Fear the police? Really? Once, when I was back in Taiwan, my uncle got stopped by a police car. It pulled up in front of him when he stopped. My uncle walked out of the car, walked to the police car and stuck his head in their car and talked to them. There was no fear. And, try doing that in the USA and you’d get shot.
It’s the side of the coin called ‘police not doing anything.’.
Who cares what the USA ate for breakfast?
Haha! I can picture that scenario well…
I think you will find that it’s all about what comes down from above.
I have spoken to a couple of police and asked why they do nothing to investigate blatant corruption in Taidong and they say they are not able to initiate investigations by themselves - for that kind of high-level crime, it has to be a directive from the highest level. And given the possibility that ‘the highest level’ of the police is in it up to their necks, i wouldn’t expect them to be taking action any time soon.
Meanwhile, 15 police burst through the door of a foreigner’s house, after tapping his phone for several months.

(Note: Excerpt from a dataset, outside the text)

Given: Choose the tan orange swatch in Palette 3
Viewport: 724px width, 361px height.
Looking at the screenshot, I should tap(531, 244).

It’s supposed to be hard to get a phone-tap but apparently they got one based solely on the fabricated accusations of a disgruntled business competitor who claimed he was growing weed. He wasn’t. Nor was there anything on the phone tap that indicated he was.

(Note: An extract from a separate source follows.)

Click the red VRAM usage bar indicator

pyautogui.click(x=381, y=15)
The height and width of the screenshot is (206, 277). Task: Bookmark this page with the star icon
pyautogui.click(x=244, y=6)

You would have to ask why are the police spending so much time and money on a very dubious case like that when there is massive corruption staring them in the face - none of which gets investigated.
Here’s one explanation why, this time from New Taipei City:
Guy
Can’t be stopped, but I think we can all agree the corruption over the years has at least gone down. Not perfect, not even good, but not the wrong direction either.
Well the case was won but the empty hotel is still sitting there, it does have some facility for providing changing and wash rooms which ironically are usually missing from Taiwan beaches.
Wow, potentially very high level corruption in the CID.
The New Taipei District Prosecutors directed a wave of searches on Tuesday, bringing the acting deputy commander of the New Taipei Police Department’s Criminal Investigation Division (CID), surnamed Cheng (鄭), back for questioning.
Police are one part of it, judges are another part.
The four officers are suspected of attending a banquet with gangsters in 2023, where they are believed to have leaked information on the progress of ongoing investigations, law enforcement sources said.
Not much fear if they were attending banquets face to face.
Meanwhile, KMT legislator Sra Kacaw (Indigenous representative; Amis) is back in the news. Here’s some nuanced analysis on this case from Brian Hioe who, writing at New Bloom, tries to unfold the layers of issues at stake in this corruption case.
Guy
First Nations voting for the KMT is like chickens voting for Colonel Sanders.
Well, there is history. The aboriginals were forced into the mountains by who?
The Fujian fishermen hundreds of years ago.
So it does make sense that a 10 percent Mainlander cohort would co-opt business minded folk, aboriginals, etc. in any coalition against DPP. It’s why the Taidong/Hualian area is deep blue, no?